# Seed Company Question



## kind bud man (Mar 7, 2007)

do any of the seed companys that any of you guys use take credit cards money orders seem like a pain in the butt!!


----------



## Runbyhemp (Mar 7, 2007)

Try www.buydutchseeds.com


----------



## bombbudpuffa (Mar 7, 2007)

www.drchronic.com and www.cannabean.com


----------



## kind bud man (Mar 10, 2007)

thank you guys so much but everytime i try it says my credit card is denied and i know for sure it is good its paid off!!!! Either of you had this problem?


----------



## bombbudpuffa (Mar 10, 2007)

Nope...never.

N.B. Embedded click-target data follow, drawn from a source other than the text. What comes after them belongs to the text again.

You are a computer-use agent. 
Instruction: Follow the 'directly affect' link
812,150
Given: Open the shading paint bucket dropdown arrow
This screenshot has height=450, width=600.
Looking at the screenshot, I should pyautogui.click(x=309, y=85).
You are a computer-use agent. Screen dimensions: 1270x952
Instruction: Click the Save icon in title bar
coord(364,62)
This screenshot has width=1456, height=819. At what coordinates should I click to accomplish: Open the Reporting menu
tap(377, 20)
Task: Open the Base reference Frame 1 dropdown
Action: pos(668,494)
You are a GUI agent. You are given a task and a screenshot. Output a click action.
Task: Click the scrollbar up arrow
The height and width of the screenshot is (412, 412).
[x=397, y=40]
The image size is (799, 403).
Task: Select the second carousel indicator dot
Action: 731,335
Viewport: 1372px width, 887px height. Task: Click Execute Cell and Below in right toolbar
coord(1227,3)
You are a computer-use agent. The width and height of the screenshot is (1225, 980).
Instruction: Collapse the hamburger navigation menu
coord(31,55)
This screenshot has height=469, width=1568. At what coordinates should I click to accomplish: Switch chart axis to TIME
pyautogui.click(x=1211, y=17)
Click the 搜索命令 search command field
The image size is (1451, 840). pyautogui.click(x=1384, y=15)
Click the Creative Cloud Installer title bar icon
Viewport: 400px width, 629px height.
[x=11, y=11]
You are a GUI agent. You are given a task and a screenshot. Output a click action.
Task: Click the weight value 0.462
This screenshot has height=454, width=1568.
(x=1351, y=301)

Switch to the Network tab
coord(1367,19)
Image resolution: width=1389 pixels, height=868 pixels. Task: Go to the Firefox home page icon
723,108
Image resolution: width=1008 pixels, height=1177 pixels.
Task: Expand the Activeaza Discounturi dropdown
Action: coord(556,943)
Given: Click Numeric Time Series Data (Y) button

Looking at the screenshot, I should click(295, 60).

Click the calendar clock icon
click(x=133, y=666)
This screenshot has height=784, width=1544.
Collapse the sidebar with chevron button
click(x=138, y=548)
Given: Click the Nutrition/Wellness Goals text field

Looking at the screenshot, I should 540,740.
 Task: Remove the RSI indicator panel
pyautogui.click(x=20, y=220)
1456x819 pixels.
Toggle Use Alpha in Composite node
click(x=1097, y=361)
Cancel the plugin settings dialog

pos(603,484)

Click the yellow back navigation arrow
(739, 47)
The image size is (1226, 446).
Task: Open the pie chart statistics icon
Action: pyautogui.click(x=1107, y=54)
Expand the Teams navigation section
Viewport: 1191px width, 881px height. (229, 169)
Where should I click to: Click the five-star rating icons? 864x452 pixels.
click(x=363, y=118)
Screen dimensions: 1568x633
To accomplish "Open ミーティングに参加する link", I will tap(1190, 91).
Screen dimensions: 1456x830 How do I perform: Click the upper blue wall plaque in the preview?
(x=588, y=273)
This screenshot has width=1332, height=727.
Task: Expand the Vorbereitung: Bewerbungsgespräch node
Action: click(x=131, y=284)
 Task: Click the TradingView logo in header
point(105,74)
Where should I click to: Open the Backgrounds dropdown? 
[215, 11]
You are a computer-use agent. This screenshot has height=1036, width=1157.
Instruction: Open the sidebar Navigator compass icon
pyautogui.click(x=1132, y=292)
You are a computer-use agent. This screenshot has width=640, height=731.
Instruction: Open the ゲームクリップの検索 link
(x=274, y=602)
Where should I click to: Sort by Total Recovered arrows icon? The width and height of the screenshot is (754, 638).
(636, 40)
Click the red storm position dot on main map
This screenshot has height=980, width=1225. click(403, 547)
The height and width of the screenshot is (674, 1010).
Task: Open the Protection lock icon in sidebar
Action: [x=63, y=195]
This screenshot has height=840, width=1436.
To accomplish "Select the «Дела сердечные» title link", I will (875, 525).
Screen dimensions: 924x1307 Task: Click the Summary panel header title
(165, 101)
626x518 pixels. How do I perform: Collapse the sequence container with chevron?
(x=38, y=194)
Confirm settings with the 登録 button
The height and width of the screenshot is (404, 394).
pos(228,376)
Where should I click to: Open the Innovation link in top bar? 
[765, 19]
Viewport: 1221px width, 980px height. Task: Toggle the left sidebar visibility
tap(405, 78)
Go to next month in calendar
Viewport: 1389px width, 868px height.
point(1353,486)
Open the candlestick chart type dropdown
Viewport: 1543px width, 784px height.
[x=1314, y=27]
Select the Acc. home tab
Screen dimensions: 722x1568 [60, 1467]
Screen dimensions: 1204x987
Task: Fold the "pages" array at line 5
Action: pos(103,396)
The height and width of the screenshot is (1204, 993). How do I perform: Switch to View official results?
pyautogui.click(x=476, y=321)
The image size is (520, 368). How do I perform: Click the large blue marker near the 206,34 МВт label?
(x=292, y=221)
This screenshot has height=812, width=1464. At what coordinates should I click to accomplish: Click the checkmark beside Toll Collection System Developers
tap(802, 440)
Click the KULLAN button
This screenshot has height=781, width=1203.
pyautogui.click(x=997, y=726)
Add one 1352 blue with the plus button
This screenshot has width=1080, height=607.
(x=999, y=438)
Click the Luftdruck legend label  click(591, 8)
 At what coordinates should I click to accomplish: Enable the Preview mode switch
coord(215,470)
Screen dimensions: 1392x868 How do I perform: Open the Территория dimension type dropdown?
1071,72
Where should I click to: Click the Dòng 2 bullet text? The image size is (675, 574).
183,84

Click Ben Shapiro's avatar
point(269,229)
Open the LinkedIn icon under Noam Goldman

Don't know why this could be happening.


----------



## Dizoelio (Mar 11, 2007)

Hey hey I used http://www.allsalvia.co.uk/  got order confirmation same day.   Used it at the recommendation of another grower here THC.  Anyhow they take cards.


----------



## kind bud man (Mar 13, 2007)

well i placed an order with weed city and they said my order was approved but havent sent me any emails or even taken money from my card yet so im lost i tried calling them but one number is not in service and the other one is busy so i gave up on them. then i placed an order with allsalvia today so we will see how it works has anyone ever used either of these places and what do i have to expect as far as a wait?


----------



## kind bud man (Mar 14, 2007)

anyone?????


----------